# I found out my chicks DNA results this morning!



## realsis (Jan 13, 2013)

Hi all as you know I've been waiting for my bearded silkies DNA sexing results because they just annexed us into the city I can't have any roos! I've been a bucket of nerves waiting how to find out how to proceed! Well I found out I bought one male  but TWO FEMALES!! I'm pretty happy and thank God because two out of three is pretty good! What I'm going to do now is just purchase a "hen guarantee" for my last chick and if it turns up male they will send me another free of charge and I can re home it or I can send it back! I'm going this route because I can't wait that long again for DNA results plus it is expensive. But the suspense was the worst! So it look like my little bearded silkies will be on there way soon!!! I'm so excited I can't even begin to tell you!! I wanted to share this with all of you! Finally I know I have two girls and one questionable. Who knows maybe I'll get lucky and get a hen. If not at least I'll have another chance with a free chick!! That's why I'm getting a hen guarantee this time instead of DNA. Well can I please have your prayers that they all arrive healthy and alive! I would just be crushed if I went through all this and they came sick or worse dead!! I don't even want to think of that!! Well you all have been so kind to me I just HAD to share the news! I'm very happy! I'm calling the breeder this morning to find out how to proceed. I'll just have her pick another chick and I'll take my chances with the hen guarantee. I can't believe they are finally finally finally coming! I feel like a little kid I'm so excited!! Well thanks for listening and thanks for being here for me! Most people just don't understand, but you guys do! You all love chickens as much as I do! So you can imagine how happy I am right now! Thanks for being here!!


----------



## Mamachickof14 (Aug 28, 2012)

I'm so HAPPY for you...make sure you let us know how it turns out! We all love pics too! Jen


----------



## Energyvet (Jul 25, 2012)

Good for you! May I ask was it feather or blood sexing? And was the company Zoogen?


----------



## piglett (Jun 21, 2012)

silkie roos don't make much noise
just saying


----------



## realsis (Jan 13, 2013)

I was told it was blood testing. However I won't know the exact lab the sample was sent to until the certificate comes with the chicks.

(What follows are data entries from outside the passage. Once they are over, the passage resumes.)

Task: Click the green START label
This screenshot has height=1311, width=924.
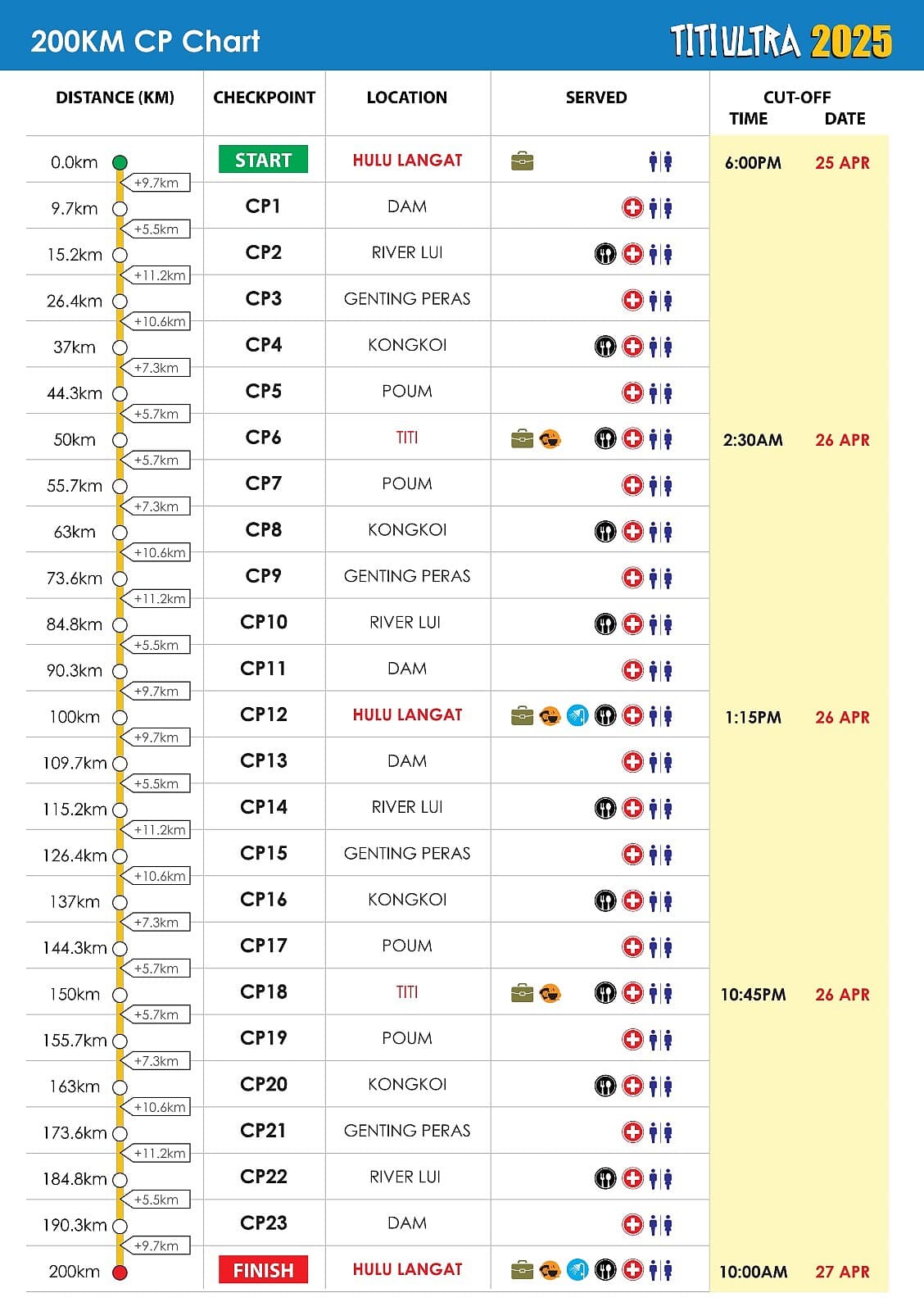Action: coord(263,160)
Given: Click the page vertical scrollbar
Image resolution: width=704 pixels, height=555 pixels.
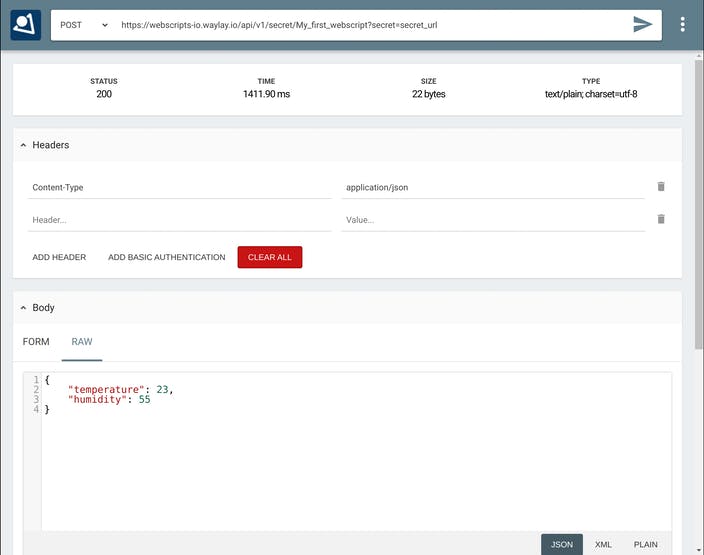Looking at the screenshot, I should [698, 200].
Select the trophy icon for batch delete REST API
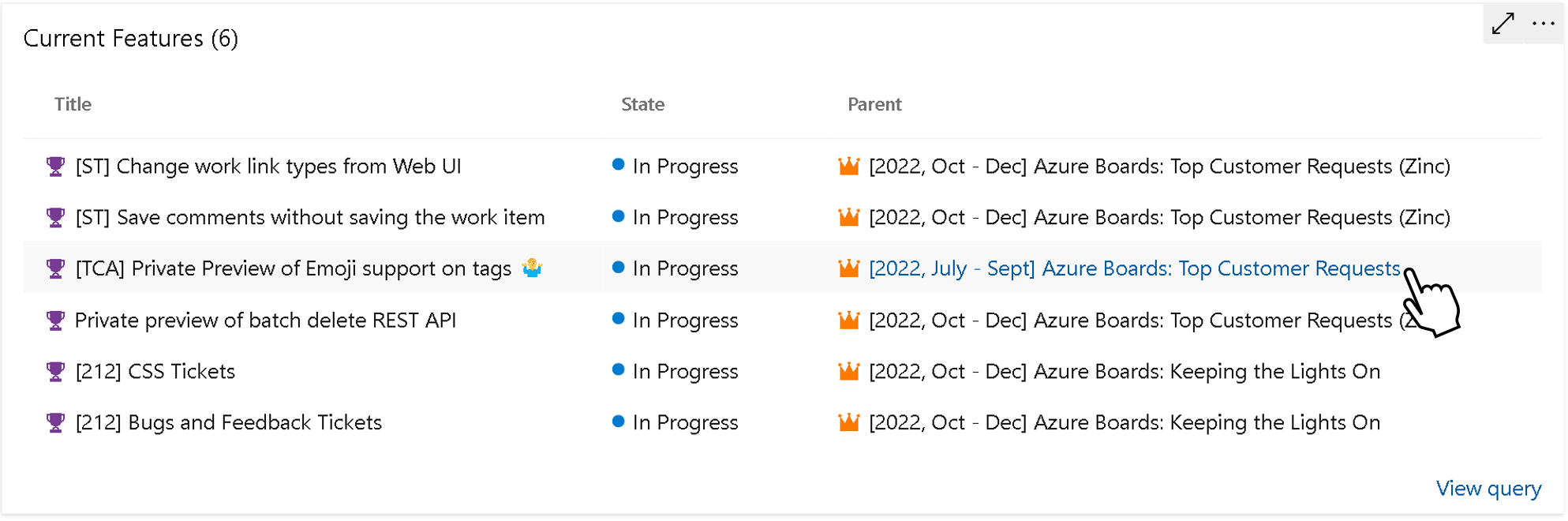This screenshot has height=521, width=1568. [x=54, y=320]
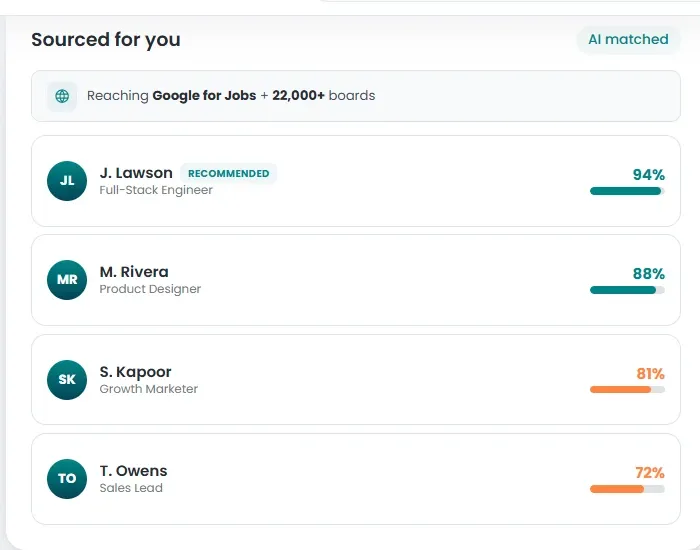
Task: Click the Sourced for you heading
Action: (x=106, y=40)
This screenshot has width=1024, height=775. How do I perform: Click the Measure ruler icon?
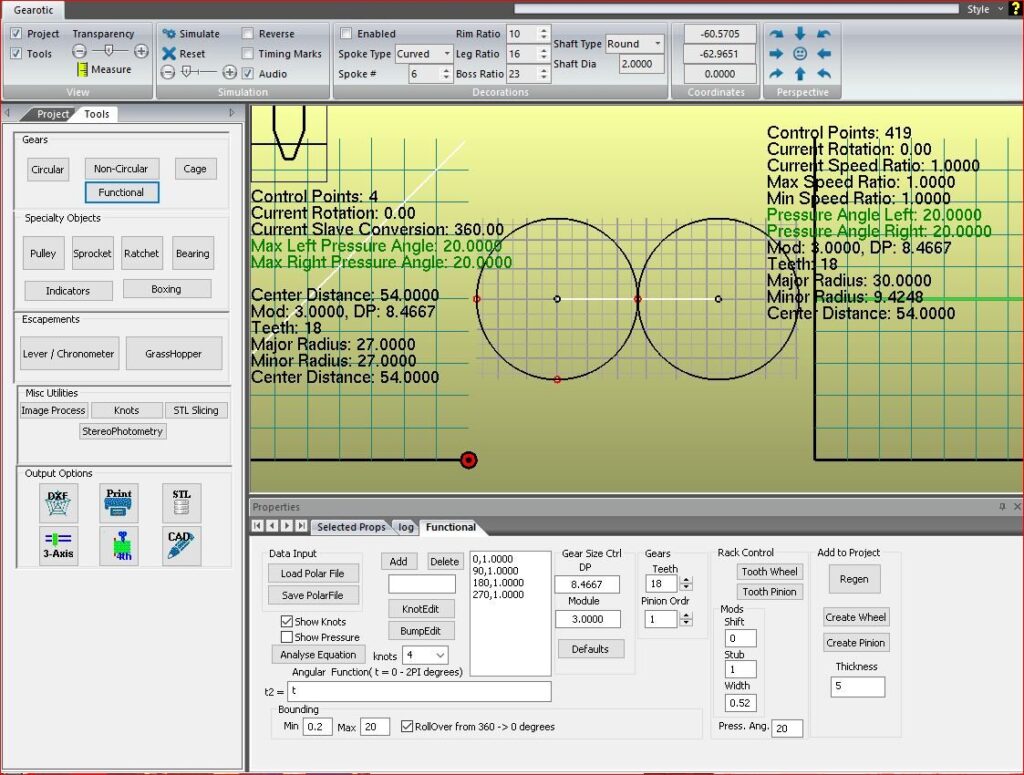[x=83, y=70]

That is a good question and I'll surely let you know. They did the testing fairly reasonably. I believe it was around 20 or so dollars a chick. But it can get expensive when your testing several. The only draw back is it takes around 10 days to find out the results. It seemed forever for me. Ha ha. But I was looking myself and you can request a card and send in your own DNA for bird sexing either feather or blood your choice to vetdnacenter. Com. It costs 19. Dollars and I believe I read results come in one week from them. I might consider this option for my last chick. But I'll let you know the lab the farm used as soon as I received the certificate and know myself.


----------



## realsis (Jan 13, 2013)

Even if the roo crowed a little I'd risk getting in trouble from the city, unfortunately my area was just annexed into the city even though across the street it's still county. If I got any complaints I could get in big trouble for having a roo. This is why I had to go through the trouble and cost of DNA testing. I would absolutely love to have a rooster but my neighbors would not. Sadly I must keep the rules or risk loosing all my chickens. I hope this explains a bit better why I did the testing.


----------